Fix the race condition for updating slot minimum LSN

  • Jump to comment-1
    Zhijie Hou (Fujitsu)<houzj.fnst@fujitsu.com>
    Jan 27, 2026, 6:32 AM UTC
    Hi,
    During a discussion about a similar issue involving the invalidation of newly
    created slots[1], we found another race condition that might lead to the same
    problem.
    The race condition is that: if a backend creates a new slot and attempts to
    initialize the slot.restart_lsn during WAL reservation, but meanwhile, another
    backend invokes ReplicationSlotsComputeRequiredLSN(), the slot minimum LSN may
    be initially updated by the newly created slot, only to be subsequently
    overwritten by the backend running ReplicationSlotsComputeRequiredLSN() with an
    more recent LSN. This scenario could lead to the premature removal of WALs
    reserved by the new slot during a checkpoint, resulting in the newly created
    slot being invalidated.
    The steps to reproduce are as follows:
    1. Create a slot 'advtest' for later advancement.
    select pg_create_logical_replication_slot('advtest', 'test_decoding');
    2. Start a backend to create a slot (s) but block it before updating the
    restart_lsn in ReplicationSlotReserveWal().

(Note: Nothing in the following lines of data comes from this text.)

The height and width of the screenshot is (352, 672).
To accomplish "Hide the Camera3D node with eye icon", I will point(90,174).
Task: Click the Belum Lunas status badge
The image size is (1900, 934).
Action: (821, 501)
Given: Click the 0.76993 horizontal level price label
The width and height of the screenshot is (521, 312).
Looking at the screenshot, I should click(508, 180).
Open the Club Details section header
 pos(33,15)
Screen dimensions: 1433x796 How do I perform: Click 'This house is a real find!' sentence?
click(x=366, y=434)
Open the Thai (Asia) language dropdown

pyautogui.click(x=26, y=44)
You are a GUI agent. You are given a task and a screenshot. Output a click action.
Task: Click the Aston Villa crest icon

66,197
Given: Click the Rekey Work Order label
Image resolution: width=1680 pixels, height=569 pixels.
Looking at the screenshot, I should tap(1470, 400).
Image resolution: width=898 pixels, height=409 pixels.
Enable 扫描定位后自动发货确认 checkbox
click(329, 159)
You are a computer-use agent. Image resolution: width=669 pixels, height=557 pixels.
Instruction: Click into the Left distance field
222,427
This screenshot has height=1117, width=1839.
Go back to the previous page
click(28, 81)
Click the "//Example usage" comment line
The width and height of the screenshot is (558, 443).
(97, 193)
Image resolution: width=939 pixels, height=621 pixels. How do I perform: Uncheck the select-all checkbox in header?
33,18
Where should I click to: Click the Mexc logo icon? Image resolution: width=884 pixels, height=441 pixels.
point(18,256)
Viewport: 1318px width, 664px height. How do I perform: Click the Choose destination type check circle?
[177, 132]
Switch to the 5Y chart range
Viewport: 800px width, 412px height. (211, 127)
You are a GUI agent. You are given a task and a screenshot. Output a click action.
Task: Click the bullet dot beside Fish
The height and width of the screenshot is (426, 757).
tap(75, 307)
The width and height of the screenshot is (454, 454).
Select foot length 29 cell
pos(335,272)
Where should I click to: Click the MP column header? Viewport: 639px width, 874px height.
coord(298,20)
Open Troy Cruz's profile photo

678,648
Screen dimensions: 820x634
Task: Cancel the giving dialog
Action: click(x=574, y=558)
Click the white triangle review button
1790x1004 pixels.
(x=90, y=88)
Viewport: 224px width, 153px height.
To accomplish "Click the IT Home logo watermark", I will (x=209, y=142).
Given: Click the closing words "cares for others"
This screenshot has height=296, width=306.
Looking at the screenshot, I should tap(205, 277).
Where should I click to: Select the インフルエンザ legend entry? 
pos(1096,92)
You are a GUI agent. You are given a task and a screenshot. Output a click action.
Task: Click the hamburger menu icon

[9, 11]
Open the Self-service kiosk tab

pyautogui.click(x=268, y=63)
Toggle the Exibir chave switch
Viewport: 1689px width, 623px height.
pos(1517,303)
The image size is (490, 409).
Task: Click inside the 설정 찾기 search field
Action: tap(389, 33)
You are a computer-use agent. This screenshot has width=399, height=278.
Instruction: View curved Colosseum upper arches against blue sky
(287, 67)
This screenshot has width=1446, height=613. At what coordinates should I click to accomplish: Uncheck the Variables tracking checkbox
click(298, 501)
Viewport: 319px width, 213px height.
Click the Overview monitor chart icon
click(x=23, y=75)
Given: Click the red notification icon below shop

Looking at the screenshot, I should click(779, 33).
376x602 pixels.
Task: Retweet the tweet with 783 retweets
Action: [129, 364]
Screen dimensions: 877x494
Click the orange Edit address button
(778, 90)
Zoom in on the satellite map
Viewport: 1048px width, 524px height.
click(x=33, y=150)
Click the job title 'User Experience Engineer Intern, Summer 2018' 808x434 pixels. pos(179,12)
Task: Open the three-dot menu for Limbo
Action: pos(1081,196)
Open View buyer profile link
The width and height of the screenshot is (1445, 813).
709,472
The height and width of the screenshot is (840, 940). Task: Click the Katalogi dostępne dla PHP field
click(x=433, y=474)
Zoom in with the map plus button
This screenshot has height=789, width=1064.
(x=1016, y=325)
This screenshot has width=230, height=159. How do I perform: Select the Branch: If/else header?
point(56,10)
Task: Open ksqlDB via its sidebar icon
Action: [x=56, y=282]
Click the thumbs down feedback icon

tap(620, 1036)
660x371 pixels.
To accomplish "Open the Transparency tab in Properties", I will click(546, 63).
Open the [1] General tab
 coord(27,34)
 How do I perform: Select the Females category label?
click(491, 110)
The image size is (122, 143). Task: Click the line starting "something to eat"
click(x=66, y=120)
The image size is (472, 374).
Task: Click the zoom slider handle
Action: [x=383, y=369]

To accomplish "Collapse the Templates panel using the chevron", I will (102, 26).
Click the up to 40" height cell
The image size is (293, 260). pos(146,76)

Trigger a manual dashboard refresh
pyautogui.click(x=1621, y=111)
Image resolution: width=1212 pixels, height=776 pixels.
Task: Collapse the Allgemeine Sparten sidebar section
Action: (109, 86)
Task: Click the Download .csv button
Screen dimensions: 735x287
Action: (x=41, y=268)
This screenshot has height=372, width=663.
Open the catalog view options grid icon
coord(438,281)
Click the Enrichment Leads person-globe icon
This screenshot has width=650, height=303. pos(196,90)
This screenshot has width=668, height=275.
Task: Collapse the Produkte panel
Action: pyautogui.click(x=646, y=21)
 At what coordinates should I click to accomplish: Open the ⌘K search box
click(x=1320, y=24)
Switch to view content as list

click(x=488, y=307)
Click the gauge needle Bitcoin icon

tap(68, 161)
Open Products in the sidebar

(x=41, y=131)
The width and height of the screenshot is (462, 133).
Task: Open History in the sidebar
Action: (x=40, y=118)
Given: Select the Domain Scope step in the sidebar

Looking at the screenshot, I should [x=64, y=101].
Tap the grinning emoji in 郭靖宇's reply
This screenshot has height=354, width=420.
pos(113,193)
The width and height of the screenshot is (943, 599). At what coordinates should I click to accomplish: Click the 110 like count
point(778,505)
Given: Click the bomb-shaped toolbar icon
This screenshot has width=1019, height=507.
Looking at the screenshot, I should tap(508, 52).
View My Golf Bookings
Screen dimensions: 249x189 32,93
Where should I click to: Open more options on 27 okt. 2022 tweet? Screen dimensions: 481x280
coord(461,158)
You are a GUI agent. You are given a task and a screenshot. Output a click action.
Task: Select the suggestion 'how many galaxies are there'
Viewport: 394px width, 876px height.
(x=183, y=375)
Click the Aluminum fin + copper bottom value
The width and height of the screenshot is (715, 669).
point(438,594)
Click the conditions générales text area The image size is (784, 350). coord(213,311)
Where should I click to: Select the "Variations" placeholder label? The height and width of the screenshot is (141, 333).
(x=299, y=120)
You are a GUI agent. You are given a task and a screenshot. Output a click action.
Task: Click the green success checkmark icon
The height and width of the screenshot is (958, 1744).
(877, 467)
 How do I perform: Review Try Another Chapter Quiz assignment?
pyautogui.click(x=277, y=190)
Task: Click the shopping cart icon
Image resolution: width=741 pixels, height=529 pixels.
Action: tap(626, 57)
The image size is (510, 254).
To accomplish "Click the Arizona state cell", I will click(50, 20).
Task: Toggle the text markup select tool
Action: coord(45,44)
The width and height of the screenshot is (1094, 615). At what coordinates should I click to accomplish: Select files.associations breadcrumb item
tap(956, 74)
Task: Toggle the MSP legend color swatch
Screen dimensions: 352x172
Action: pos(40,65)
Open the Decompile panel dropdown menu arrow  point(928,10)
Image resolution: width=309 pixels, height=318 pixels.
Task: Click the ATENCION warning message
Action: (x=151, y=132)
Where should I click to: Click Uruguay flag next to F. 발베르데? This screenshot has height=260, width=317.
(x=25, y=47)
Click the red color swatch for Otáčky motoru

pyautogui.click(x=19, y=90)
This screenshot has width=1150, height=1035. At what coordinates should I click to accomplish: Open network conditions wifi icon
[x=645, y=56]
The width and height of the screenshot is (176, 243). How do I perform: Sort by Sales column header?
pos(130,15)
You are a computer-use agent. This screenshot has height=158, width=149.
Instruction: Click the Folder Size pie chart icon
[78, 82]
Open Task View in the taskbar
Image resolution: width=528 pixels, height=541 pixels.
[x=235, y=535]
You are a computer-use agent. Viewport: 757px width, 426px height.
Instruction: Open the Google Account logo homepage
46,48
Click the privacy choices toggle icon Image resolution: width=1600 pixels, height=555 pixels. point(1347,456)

        select pg_create_logical_replication_slot('s', 'test_decoding');
    3. start another backend to generate some new WAL files and advance the
    slot (advtest) to the latest position but block it from updating the LSN in
    XLogSetReplicationSlotMinimumLSN()
        select pg_switch_wal();
        select pg_switch_wal();
        SELECT pg_log_standby_snapshot();
        SELECT pg_log_standby_snapshot();
        select pg_replication_slot_advance('advtest', pg_current_wal_lsn());
        select pg_replication_slot_advance('advtest', pg_current_wal_lsn());
    4. Release the backend to create slot (s).
    5. execute checkpoint but block it before calling XLogGetReplicationSlotMinimumLSN()
    6. release the advancement backend and then the LSN will be set to a new position.
    7. release the checkpoint and the WALs required by the slot (s) are removed.
    This issue is similar to the concurrent slot_xmin update issue fixed in commit
    2a5225b, so I think it's better to apply a similar fix, e.g., we can acquire an
    exclusive ReplicationSlotControlLock when updating slot.restart_lsn during WAL
    reservation. Additionally, XLogSetReplicationSlotMinimumLSN() is placed under
    the protection of the ReplicationSlotControlLock. This serializes the update of
    slot.restart_lsn and the computation of the minimum LSN in other backends,
    ensuring that a more recent minimum LSN isn't computed while an older one is
    still being reserved.
    The above fix is implemented in the attached patch 0001.
    [1] https://www.postgresql.org/message-id/flat/TY4PR01MB16907DCA80DBC3E77CE6B203294C9A%40TY4PR01MB16907.jpnprd01.prod.outlook.com
    Best Regards,
    Hou zj